Sohel Rana venne arrestato insieme ai proprietari delle fabbriche crollate, e alcuni ispettori furono sospesi per negligenza. Ma a fronte di tutto il disordine e lo sdegno generatosi a livello globale, i grandi marchi e la Benetton, non sono mai andati incontro a nessuna responsabilità giuridica. Perché? L’edificio prendeva il nome dal proprietario, il signor Sohel Rana, membro di spicco dell’ala giovanile della Lega Popolare Bengalese, un partito nazionalista locale. Secondo Ali Ahmed Khan, capo del servizio della Protezione Civile locale, gli ultimi quattro piani dell’edificio erano stati realizzati abusivamente: il Rana Plaza era stato progettato per ospitare uffici e negozi, non industrie. Le vibrazioni provocate dai macchinari avrebbero dunque eccessivamente sollecitato una struttura pensata per altri utilizzi, determinando così la catastrofe.
Le responsabilità dei Benetton, oltre a quelle di natura giuridica che sono riusciti ad evitare grazie alla loro grande capacità di corrompere giudici e istituzioni, sono soprattutto di natura morale ed etica.

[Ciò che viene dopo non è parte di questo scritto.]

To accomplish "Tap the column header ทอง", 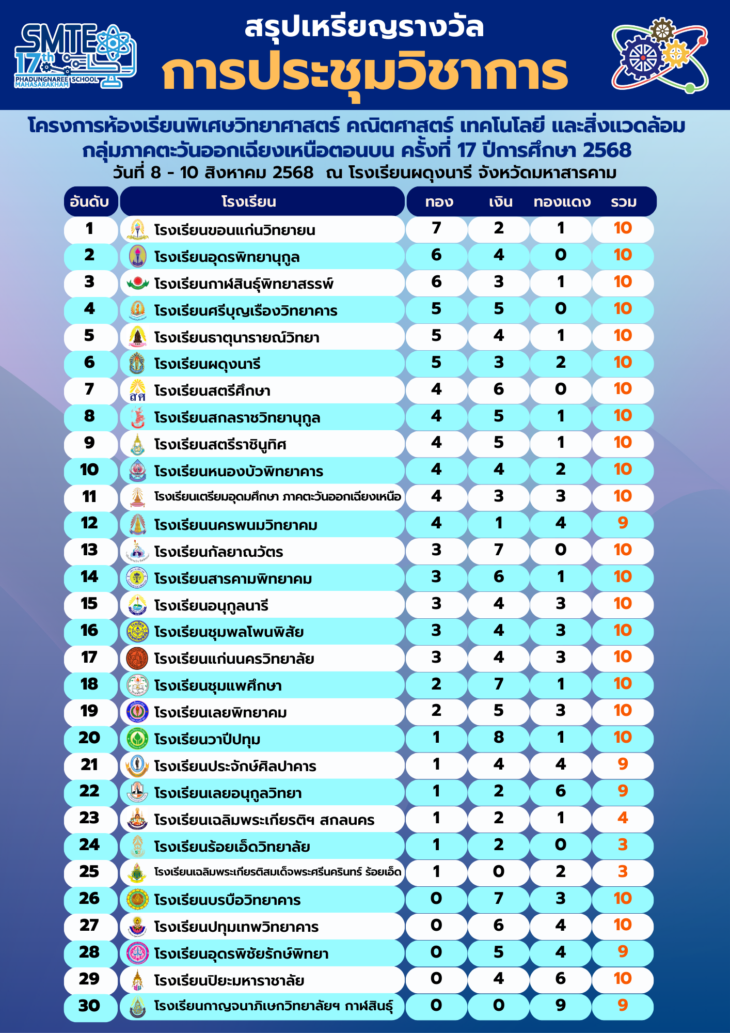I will point(439,201).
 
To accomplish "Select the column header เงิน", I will point(500,201).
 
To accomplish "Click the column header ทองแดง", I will point(562,201).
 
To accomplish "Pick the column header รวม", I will point(623,201).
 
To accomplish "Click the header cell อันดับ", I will point(89,201).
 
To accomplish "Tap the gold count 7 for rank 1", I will point(437,228).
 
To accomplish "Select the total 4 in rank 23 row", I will point(623,818).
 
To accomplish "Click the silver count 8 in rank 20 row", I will point(499,738).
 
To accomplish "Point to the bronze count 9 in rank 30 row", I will point(561,1006).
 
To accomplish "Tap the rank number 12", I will point(89,523).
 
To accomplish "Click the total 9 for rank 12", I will point(623,523).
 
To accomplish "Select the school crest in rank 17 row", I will point(137,658).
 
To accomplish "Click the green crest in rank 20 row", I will point(137,739).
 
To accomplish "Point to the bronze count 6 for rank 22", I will point(561,791).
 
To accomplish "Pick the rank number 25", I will point(89,872).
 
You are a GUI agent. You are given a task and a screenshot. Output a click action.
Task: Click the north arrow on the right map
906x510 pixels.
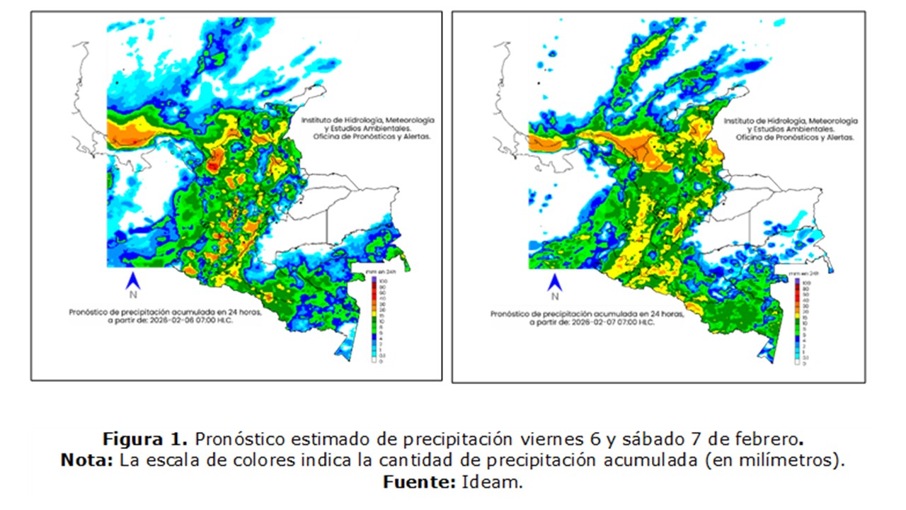coord(555,281)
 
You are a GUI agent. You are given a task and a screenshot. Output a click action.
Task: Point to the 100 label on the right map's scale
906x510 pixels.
coord(805,283)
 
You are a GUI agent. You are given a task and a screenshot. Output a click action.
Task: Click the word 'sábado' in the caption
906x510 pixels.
coord(650,436)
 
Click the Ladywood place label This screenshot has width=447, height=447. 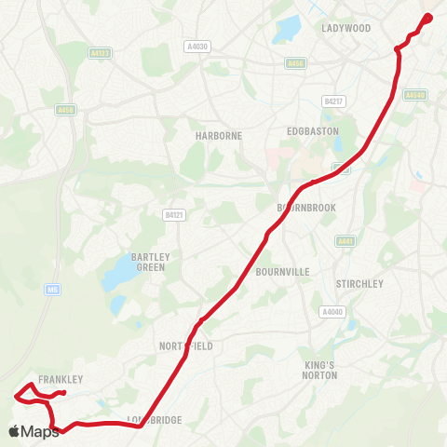pos(345,28)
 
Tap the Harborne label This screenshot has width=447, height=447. pos(219,135)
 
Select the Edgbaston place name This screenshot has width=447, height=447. pos(310,130)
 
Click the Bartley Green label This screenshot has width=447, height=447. pos(149,262)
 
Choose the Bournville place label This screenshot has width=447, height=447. pos(282,273)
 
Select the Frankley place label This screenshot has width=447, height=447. pos(61,379)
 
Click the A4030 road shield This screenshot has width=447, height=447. pos(197,46)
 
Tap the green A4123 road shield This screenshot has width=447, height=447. pos(101,54)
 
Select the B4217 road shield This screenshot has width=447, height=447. pos(332,101)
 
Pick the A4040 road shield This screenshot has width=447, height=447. pos(332,311)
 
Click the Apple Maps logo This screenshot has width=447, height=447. pos(33,431)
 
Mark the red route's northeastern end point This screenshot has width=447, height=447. pos(428,16)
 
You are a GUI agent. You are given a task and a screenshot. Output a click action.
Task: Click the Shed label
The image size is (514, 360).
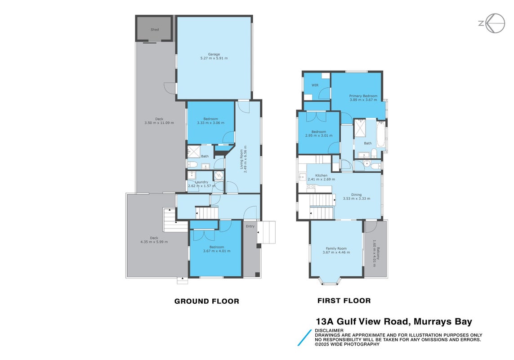coord(155,30)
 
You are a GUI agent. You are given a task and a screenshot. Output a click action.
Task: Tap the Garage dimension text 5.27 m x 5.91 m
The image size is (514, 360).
coord(214,58)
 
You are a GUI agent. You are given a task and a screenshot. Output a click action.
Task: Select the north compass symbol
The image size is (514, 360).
coord(492,23)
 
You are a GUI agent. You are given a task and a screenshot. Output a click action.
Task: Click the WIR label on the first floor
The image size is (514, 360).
coord(315,85)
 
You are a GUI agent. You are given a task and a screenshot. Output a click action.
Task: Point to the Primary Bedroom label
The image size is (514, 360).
coord(363,96)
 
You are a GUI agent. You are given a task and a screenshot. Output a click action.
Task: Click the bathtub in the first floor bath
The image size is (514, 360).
coord(380,134)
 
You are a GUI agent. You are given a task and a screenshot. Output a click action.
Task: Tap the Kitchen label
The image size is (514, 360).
coord(321,176)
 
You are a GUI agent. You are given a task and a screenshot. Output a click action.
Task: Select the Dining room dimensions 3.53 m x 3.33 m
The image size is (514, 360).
coord(357,198)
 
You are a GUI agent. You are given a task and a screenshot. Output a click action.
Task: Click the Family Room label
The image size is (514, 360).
coord(336,248)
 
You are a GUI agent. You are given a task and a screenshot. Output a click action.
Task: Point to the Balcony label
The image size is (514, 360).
coord(378,253)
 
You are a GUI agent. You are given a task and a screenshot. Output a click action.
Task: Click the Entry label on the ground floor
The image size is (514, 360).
coord(250,226)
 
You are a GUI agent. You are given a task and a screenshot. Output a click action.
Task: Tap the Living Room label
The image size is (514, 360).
coord(241,159)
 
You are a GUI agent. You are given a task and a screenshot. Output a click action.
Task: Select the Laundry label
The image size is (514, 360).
coord(201,182)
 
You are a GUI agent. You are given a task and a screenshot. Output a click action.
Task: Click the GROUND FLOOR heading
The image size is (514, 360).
coord(207,301)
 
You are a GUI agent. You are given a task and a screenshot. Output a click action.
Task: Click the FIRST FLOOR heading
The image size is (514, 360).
coord(344,301)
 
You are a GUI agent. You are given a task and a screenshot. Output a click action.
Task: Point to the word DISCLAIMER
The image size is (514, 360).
coord(329,330)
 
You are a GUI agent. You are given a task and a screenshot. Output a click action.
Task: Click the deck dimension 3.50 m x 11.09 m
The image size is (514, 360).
coord(159,123)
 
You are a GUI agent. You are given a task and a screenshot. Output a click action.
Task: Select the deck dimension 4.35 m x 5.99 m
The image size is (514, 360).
coord(154,242)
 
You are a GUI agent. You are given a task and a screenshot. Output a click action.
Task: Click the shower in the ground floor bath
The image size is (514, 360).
coord(194,152)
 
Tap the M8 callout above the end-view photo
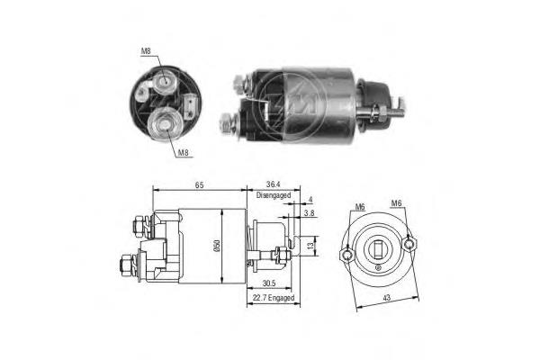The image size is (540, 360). tap(146, 51)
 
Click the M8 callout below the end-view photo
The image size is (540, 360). tap(183, 153)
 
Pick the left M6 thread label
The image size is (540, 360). tap(359, 206)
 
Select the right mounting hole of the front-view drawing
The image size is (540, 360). tap(410, 242)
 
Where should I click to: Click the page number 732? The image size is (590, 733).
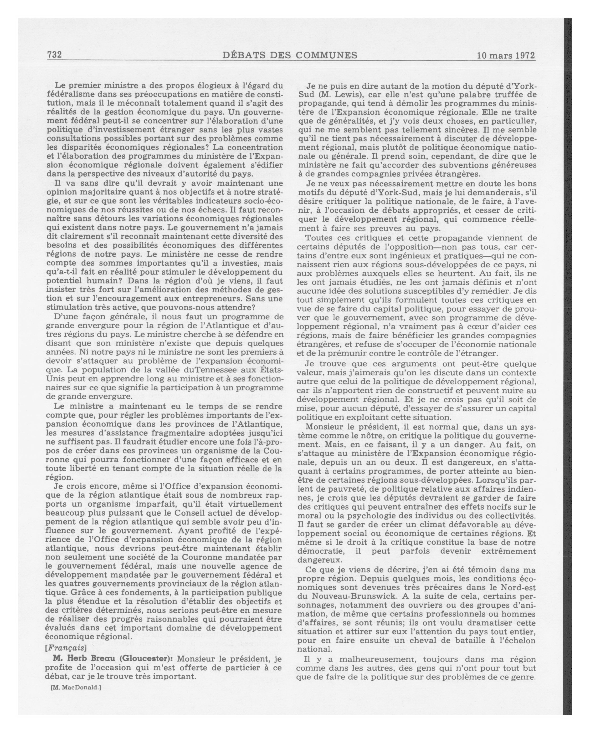coord(54,55)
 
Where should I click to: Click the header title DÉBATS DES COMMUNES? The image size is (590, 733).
coord(290,55)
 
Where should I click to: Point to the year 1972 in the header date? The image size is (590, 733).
coord(524,56)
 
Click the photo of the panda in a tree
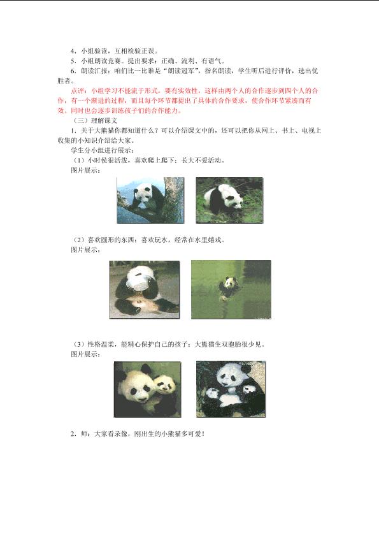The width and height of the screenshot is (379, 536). (x=150, y=200)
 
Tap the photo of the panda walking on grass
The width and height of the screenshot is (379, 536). (x=229, y=200)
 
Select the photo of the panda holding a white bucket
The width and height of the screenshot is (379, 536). (x=145, y=289)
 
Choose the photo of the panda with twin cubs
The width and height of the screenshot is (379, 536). (x=231, y=389)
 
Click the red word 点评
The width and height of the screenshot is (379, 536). (x=78, y=91)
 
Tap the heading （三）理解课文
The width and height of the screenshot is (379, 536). (x=96, y=120)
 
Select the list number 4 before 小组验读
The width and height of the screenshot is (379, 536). (x=73, y=51)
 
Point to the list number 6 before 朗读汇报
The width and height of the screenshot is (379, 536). (x=73, y=71)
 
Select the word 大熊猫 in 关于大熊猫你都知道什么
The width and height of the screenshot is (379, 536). (x=104, y=130)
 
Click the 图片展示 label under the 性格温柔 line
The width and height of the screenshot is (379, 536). (x=85, y=354)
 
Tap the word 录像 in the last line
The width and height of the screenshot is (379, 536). (x=120, y=434)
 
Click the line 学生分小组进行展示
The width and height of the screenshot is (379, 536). (x=103, y=150)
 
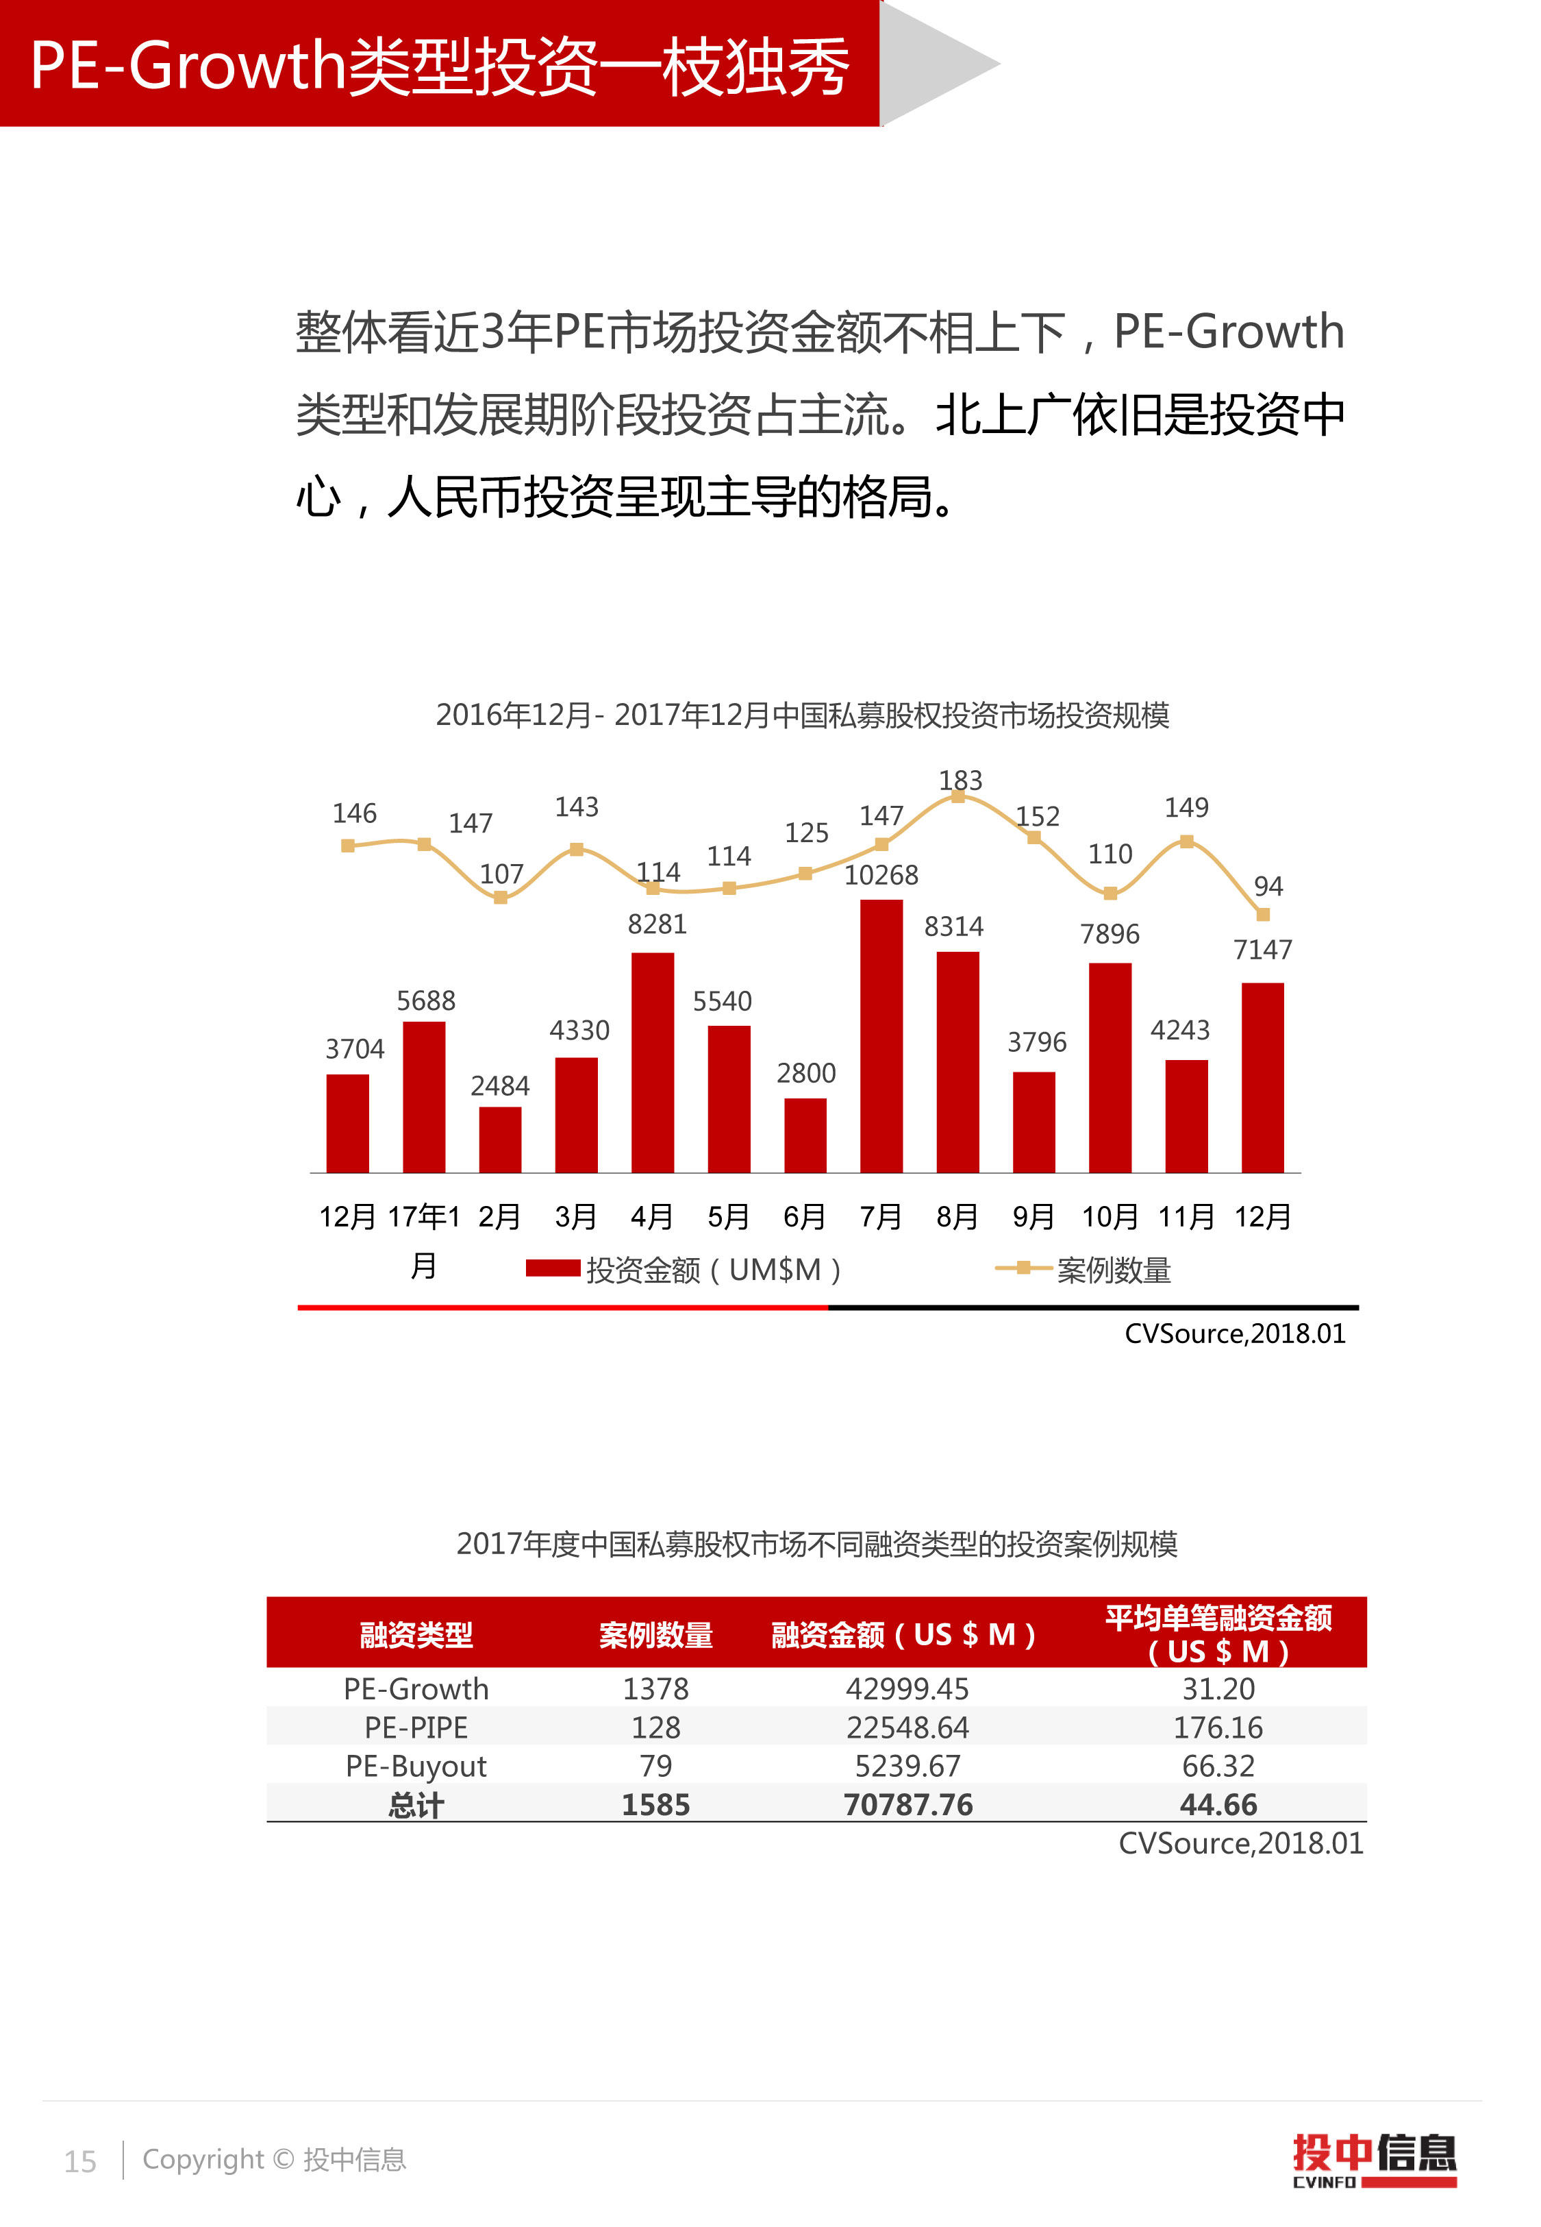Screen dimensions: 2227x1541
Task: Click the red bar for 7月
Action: tap(881, 1035)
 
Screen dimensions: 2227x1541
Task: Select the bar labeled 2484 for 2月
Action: tap(500, 1140)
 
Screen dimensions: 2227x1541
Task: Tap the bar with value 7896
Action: tap(1110, 1067)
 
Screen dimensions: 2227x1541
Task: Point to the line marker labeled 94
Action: tap(1262, 913)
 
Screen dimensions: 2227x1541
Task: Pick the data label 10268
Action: tap(881, 875)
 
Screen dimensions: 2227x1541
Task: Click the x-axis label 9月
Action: tap(1033, 1216)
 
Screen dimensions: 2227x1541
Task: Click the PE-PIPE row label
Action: tap(416, 1727)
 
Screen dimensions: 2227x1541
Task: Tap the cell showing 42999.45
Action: tap(907, 1688)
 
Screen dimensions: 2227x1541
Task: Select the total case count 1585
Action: tap(655, 1804)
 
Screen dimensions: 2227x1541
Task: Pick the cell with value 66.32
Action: tap(1218, 1765)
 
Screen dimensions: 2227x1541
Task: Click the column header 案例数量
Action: tap(655, 1634)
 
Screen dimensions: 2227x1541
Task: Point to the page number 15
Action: tap(80, 2161)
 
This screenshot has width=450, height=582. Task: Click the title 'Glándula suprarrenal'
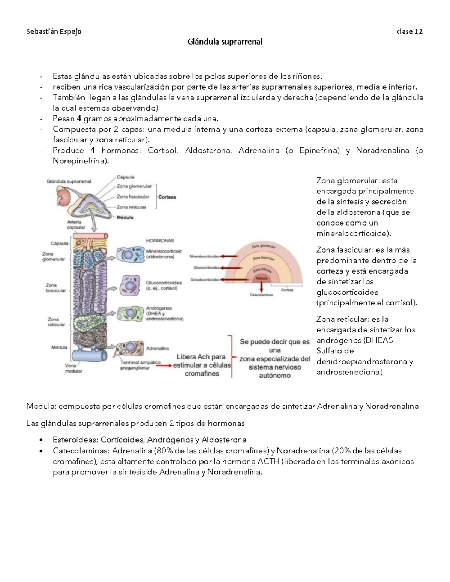click(x=225, y=42)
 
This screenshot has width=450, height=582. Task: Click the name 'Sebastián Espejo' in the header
click(x=54, y=31)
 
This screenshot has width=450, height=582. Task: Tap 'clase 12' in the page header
click(x=410, y=31)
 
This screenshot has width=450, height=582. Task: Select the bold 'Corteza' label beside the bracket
click(x=167, y=197)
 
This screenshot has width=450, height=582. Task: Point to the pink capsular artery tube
click(x=91, y=236)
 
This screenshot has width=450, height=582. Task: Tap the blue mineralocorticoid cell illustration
click(x=129, y=254)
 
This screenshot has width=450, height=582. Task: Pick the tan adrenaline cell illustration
click(x=129, y=348)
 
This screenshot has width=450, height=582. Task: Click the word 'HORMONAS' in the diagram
click(x=160, y=241)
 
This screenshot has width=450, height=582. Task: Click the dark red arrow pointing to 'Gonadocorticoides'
click(x=228, y=280)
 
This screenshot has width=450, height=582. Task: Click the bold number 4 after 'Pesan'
click(x=79, y=119)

La famiglia Benetton non si è mai fatta scrupolo di sfruttare gli operai e il lavoro minorile, e non si è mai curata di discutere con il proprietario del palazzo delle precarie condizioni in cui lavoravano i suoi operai. Quello che importa ai Benetton sono solo i ricavi e gli utili, e poco importa se a morire, ogni volta, per la loro avidità, sono poveri e semplici operai. La loro vita, di fronte alla grandezza del marchio Benetton, non è niente. Un sacrificio dovuto.
La famiglia Benetton, nonostante la gravita dei fatti, oltre mille persone morte, tra cui tantissimi bambini che lavorano ai loro telai, e 2500 feriti, dopo una serie di forti pressioni esercitata dall’organizzazione “Campagna Abiti Puliti”, si è “offerta” di partecipare al fondo di risarcimento per le vittime con la cifra di un milione di dollari. Ovvero, nulla. Per i Benetton la vita degli operai, e dei cittadini che percorrono le strade che loro dovrebbero garantire sicure, vale poco più di qualche centinaio di dollari.
Ecco perché diventa politicamente importante, oggi, mandare via questi avvoltoi che si sono impossessati, grazie al Pd, a FI e alla Lega, della rete autostradale di proprietà dei cittadini e pretendono anche che per morire schiacciato sotto un pilastro di un ponte, uno sia costretto prima a pagare il pedaggio. Non si muore a gratis nelle proprietà dei Benetton. Cosa devono fare di più questi “mostri” per dimostrare la loro inumanità?
C’è da dire, a tal proposito, che proprio sulla revoca delle “convenzioni/contratti” stipulati con la famiglia Benetton, per la gestione della rete autostradale italiana, si sta consumando, in queste ore, una guerra sotterranea tra la Lega che è per la linea morbida – visto che fino a ieri ha intascato le generose “donazioni” per le campagna elettorale dei Benetton – e il M5S che è per la revoca punto e basta, a responsabilità accertata. Su questo, il Movimento 5 Stelle, si gioca tutto. Un solo passo indietro significherebbe, per la stragrande maggioranza del suo elettorato, un tradimento, una resa al nemico che ci affama: lobby 1 – popolo 0. Inaccettabile. Non bisogna arretrare di un millimetro. E poi, questa giusta battaglia, potrebbe essere anche l’occasione per ridimensionare la Lega che è in evidente imbarazzo. Metterla con le spalle al muro, e far capire alla gente chi sta veramente con il popolo e chi no. La Lega dovrà scegliere: o con il popolo, o con i potentati economici che ci hanno ridotto in mutande. Lasciare questi sciacalli a gestire il bene pubblico, lo scriviamo in cosentino: unnè chiù cosa.